- _What this task involves_
Only the lines from the one with "You are a GUI" through the last line of the records below belong in your answer, reproduced exactly and with the pictures left out.

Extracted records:
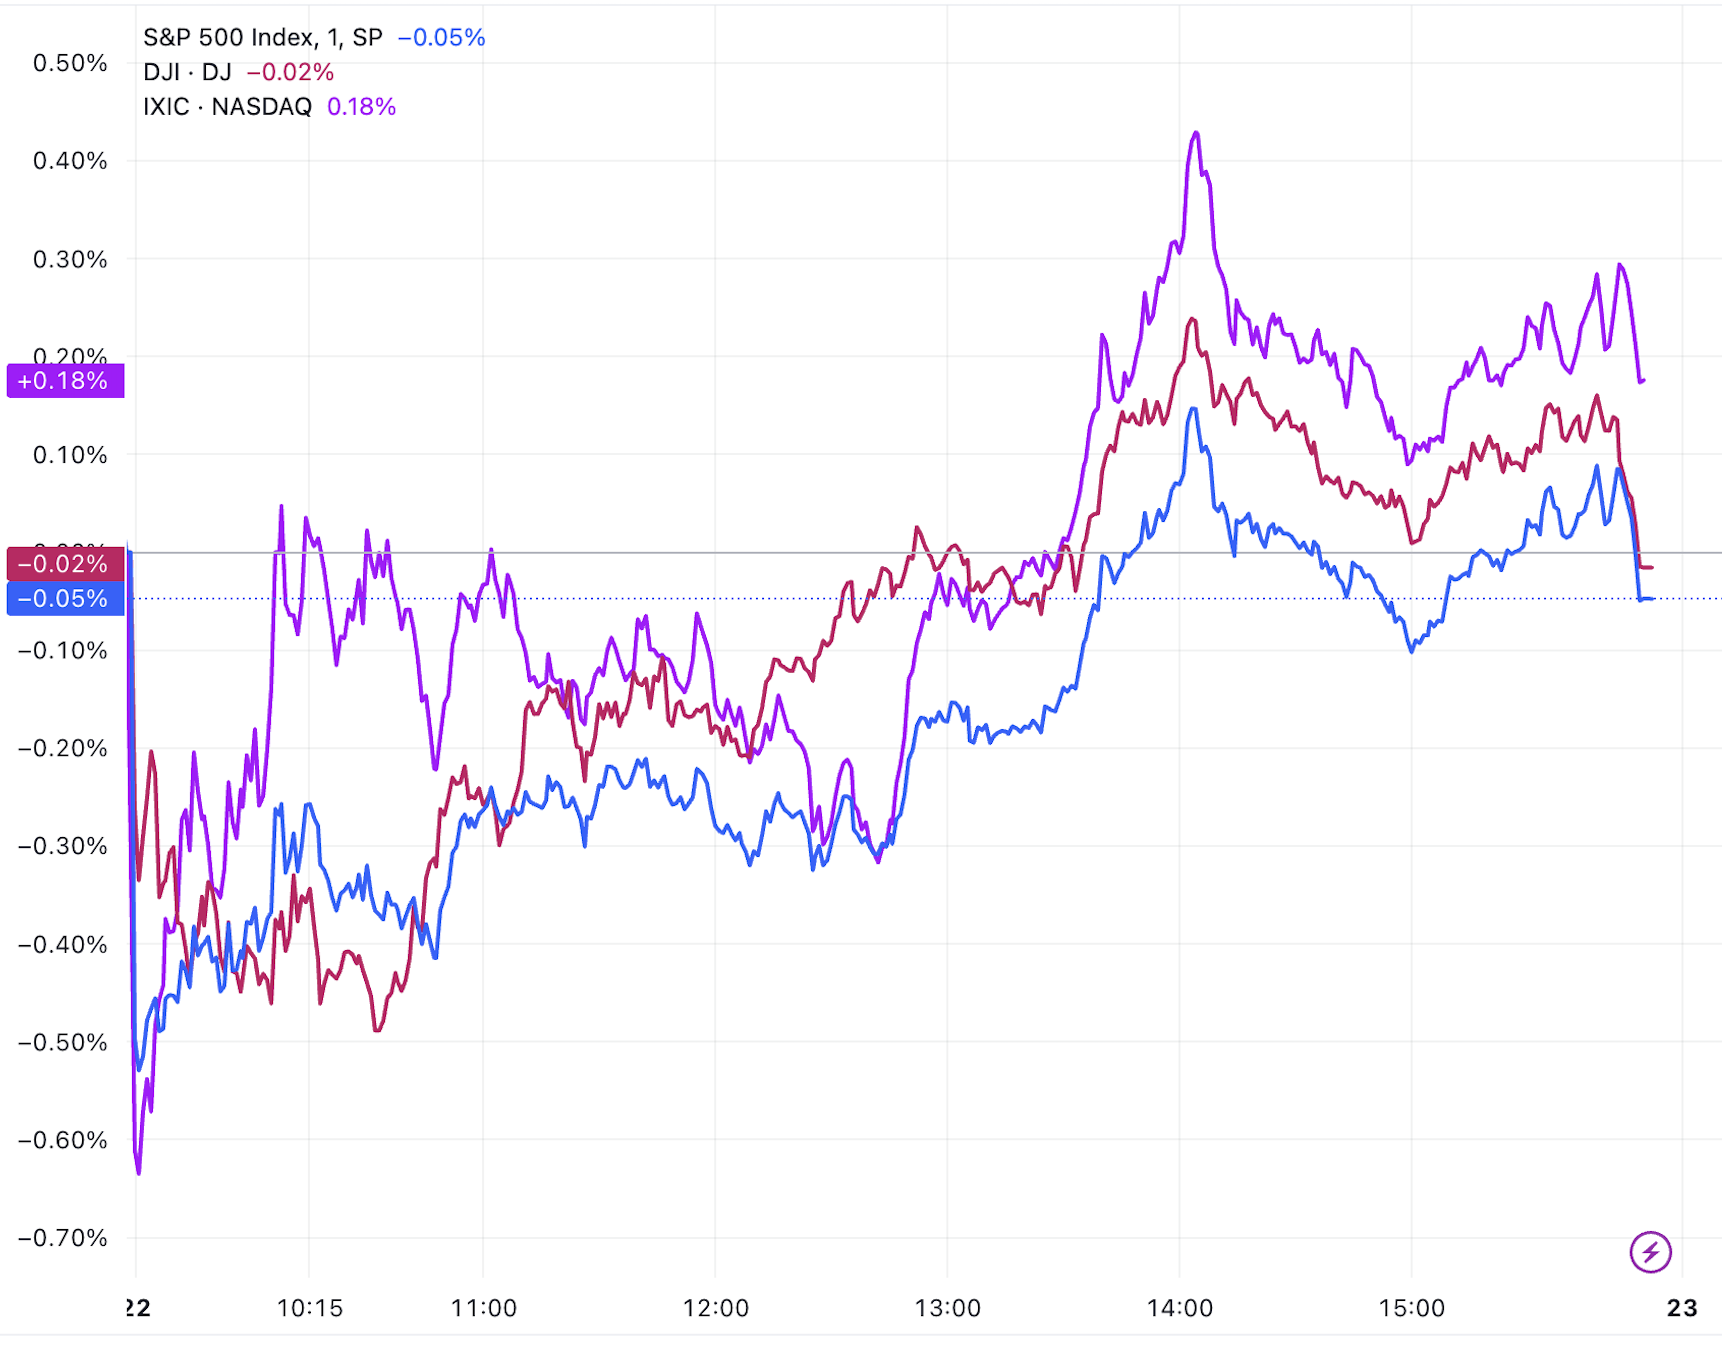Click the 0.50% scale label
Image resolution: width=1722 pixels, height=1348 pixels.
[70, 63]
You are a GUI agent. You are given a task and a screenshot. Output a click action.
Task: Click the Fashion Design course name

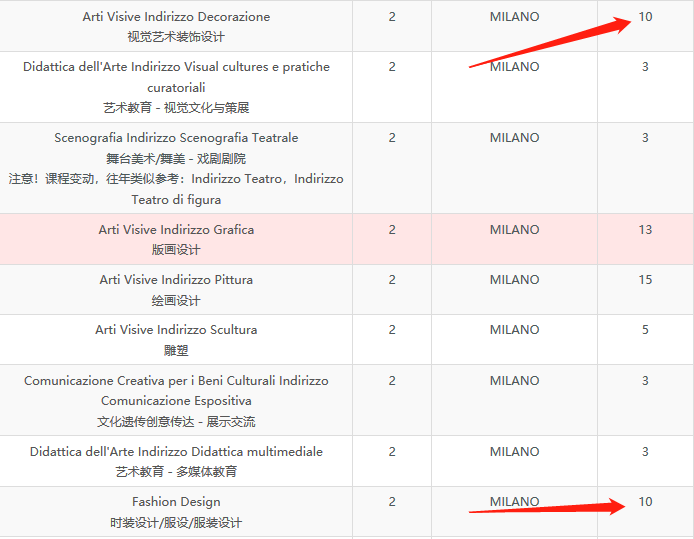click(176, 502)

- _Answer area_
You are a GUI agent. You are given a task and a screenshot. Output a click action.
Task: Click the Fashion Design course name

click(176, 502)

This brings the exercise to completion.